WORK REQUEST —
After reading the data below, copy out every line that contains the word "computer".

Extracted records
--*--
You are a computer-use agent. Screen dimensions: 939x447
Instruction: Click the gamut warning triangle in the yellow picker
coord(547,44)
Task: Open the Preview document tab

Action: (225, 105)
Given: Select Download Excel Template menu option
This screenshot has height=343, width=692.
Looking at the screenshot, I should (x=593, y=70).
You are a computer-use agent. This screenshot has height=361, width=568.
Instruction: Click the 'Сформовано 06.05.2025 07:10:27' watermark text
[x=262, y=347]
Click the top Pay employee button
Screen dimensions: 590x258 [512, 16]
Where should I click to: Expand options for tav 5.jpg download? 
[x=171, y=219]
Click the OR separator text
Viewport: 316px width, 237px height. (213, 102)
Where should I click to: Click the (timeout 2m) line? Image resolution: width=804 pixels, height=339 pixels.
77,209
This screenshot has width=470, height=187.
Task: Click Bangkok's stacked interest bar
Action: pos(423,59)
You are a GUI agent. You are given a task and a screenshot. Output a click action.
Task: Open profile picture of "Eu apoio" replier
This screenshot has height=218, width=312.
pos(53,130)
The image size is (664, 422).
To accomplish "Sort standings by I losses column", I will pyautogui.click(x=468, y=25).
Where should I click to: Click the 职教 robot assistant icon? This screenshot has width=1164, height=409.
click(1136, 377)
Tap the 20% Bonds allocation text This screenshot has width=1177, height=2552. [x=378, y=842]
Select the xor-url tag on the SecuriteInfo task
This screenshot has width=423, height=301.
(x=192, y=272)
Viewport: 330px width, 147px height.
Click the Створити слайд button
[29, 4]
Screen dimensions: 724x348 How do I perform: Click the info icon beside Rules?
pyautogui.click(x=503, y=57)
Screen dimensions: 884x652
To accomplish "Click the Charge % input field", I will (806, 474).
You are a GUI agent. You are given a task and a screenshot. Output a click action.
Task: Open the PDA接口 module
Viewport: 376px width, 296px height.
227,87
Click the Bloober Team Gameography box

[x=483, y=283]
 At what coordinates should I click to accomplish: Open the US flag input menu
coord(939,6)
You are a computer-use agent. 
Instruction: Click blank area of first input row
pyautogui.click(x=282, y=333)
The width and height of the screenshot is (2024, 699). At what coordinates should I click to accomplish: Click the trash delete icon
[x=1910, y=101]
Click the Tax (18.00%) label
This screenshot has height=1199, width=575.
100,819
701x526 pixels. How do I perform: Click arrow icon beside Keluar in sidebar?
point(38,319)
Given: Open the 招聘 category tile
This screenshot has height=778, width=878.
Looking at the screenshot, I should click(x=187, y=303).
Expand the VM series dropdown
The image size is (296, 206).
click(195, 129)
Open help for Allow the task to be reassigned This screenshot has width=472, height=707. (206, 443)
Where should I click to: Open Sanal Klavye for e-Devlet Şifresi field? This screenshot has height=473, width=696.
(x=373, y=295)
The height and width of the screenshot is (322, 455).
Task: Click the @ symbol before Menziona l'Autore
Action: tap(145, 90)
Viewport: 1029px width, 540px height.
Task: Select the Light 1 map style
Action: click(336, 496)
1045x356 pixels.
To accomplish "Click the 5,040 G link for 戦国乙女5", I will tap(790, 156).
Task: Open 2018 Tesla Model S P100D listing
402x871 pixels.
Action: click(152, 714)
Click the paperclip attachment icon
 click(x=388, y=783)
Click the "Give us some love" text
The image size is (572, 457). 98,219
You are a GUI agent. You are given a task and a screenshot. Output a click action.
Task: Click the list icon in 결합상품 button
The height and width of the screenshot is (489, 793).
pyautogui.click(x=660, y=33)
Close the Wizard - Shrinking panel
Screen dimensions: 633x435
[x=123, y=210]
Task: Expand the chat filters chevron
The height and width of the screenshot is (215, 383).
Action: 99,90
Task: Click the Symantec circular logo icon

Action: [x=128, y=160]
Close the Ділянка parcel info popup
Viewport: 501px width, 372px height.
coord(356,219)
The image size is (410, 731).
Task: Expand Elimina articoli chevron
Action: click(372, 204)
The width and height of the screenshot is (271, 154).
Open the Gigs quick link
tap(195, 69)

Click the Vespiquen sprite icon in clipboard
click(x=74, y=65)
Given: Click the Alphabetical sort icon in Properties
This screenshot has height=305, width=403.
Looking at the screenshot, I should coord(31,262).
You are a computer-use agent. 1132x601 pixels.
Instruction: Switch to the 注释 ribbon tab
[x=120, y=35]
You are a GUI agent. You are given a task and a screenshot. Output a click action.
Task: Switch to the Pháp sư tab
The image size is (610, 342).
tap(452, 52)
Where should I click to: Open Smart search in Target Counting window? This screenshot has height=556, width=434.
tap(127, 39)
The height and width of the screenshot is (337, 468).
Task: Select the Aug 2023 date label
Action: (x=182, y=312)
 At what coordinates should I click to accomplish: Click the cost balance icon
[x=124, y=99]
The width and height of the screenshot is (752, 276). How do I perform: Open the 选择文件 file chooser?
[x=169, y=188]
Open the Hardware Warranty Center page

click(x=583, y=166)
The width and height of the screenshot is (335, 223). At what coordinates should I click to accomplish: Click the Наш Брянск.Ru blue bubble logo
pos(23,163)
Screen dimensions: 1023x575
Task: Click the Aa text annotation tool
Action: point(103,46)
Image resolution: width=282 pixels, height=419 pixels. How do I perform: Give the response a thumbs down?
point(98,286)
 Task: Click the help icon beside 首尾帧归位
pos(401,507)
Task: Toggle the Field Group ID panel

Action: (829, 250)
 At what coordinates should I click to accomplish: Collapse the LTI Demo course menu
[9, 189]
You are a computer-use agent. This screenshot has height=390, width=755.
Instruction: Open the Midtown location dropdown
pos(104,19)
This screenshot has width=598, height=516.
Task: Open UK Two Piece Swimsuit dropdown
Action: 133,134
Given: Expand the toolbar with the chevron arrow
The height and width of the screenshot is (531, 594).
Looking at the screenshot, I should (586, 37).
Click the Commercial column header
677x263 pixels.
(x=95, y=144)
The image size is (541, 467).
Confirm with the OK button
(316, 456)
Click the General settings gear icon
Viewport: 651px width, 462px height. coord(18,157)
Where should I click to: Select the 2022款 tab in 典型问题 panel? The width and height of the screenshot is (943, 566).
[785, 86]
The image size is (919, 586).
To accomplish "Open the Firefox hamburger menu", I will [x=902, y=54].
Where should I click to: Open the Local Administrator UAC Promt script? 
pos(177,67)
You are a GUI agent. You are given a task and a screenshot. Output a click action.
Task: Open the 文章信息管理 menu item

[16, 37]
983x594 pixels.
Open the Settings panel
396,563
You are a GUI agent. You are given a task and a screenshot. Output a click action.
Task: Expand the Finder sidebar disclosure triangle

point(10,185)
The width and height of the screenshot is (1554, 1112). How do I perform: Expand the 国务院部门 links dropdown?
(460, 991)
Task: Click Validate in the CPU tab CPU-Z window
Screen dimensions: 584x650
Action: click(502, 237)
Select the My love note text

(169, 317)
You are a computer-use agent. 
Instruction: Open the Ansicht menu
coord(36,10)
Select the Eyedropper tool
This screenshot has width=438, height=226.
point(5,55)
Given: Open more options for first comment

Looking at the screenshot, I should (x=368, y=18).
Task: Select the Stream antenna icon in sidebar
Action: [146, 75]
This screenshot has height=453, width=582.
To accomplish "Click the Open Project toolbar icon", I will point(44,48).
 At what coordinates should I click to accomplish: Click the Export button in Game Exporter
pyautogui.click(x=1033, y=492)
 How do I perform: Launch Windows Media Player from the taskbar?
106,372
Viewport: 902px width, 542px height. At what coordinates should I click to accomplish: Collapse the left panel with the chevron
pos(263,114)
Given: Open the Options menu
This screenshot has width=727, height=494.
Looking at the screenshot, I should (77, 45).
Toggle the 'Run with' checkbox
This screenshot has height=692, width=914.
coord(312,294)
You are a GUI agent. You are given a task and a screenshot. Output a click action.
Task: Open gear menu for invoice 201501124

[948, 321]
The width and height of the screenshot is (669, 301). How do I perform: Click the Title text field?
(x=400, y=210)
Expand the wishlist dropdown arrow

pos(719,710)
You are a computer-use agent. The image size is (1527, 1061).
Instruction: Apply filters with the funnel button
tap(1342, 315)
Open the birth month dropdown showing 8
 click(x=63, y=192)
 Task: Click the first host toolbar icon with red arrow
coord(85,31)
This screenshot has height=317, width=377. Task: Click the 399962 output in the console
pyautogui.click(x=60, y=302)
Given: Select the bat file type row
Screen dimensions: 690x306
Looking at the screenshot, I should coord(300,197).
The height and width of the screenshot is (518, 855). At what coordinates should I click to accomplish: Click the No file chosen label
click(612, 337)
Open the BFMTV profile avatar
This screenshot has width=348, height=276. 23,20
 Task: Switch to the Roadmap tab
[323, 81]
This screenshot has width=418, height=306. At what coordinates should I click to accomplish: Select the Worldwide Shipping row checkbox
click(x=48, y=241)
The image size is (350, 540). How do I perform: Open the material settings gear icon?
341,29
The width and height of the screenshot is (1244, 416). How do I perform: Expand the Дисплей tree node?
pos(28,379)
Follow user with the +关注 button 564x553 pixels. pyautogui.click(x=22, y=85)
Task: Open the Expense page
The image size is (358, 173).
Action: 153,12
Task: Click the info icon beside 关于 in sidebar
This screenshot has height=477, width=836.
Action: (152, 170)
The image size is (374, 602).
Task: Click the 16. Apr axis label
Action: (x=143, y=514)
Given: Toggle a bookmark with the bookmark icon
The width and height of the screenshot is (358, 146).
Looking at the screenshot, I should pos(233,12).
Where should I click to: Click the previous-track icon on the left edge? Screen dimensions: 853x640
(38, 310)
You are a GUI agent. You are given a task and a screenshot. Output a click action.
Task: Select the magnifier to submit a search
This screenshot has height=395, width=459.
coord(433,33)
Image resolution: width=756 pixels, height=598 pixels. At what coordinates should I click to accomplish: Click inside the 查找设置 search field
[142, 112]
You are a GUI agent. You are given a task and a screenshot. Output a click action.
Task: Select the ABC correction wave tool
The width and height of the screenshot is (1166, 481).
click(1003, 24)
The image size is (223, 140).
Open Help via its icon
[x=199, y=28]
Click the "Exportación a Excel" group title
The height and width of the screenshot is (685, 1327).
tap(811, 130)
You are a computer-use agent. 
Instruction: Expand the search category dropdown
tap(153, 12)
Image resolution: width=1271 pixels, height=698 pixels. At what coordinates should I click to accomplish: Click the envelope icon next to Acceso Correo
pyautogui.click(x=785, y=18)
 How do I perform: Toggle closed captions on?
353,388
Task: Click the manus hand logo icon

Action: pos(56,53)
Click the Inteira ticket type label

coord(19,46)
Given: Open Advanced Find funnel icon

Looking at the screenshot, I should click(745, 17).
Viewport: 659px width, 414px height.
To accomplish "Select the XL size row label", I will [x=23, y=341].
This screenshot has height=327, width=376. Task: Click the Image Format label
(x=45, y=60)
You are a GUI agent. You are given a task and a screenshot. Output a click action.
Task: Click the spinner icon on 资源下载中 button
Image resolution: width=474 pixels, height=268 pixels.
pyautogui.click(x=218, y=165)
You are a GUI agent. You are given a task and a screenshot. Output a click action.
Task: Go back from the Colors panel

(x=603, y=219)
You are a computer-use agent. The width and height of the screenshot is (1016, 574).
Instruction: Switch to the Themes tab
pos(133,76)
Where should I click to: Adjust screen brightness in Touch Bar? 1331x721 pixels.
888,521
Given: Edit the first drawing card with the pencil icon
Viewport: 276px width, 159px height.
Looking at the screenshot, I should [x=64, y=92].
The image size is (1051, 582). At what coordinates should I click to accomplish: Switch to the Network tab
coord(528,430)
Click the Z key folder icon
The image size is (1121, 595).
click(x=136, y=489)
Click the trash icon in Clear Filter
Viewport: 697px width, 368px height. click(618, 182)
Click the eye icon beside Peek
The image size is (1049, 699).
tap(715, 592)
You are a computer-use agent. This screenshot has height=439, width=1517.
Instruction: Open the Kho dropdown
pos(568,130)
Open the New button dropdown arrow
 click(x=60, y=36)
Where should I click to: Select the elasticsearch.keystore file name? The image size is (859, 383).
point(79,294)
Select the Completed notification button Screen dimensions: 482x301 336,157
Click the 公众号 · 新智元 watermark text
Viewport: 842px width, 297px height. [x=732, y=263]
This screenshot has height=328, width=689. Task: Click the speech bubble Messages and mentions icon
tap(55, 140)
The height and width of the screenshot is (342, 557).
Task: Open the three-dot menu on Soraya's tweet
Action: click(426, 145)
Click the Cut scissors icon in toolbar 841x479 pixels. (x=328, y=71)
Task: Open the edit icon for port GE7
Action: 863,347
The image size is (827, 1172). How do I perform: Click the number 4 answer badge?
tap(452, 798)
--*--
EXERCISE OUTPUT —
You are a computer-use agent. Screen dimensions: 939x447
You are a computer-use agent. This screenshot has height=361, width=568.
You are a computer-use agent. 
You are a computer-use agent. 1132x601 pixels.
You are a computer-use agent. This screenshot has height=390, width=755.
You are a computer-use agent. 
You are a computer-use agent. The image size is (1527, 1061).
You are a computer-use agent. 
You are a computer-use agent. The width and height of the screenshot is (1016, 574).
You are a computer-use agent. This screenshot has height=439, width=1517.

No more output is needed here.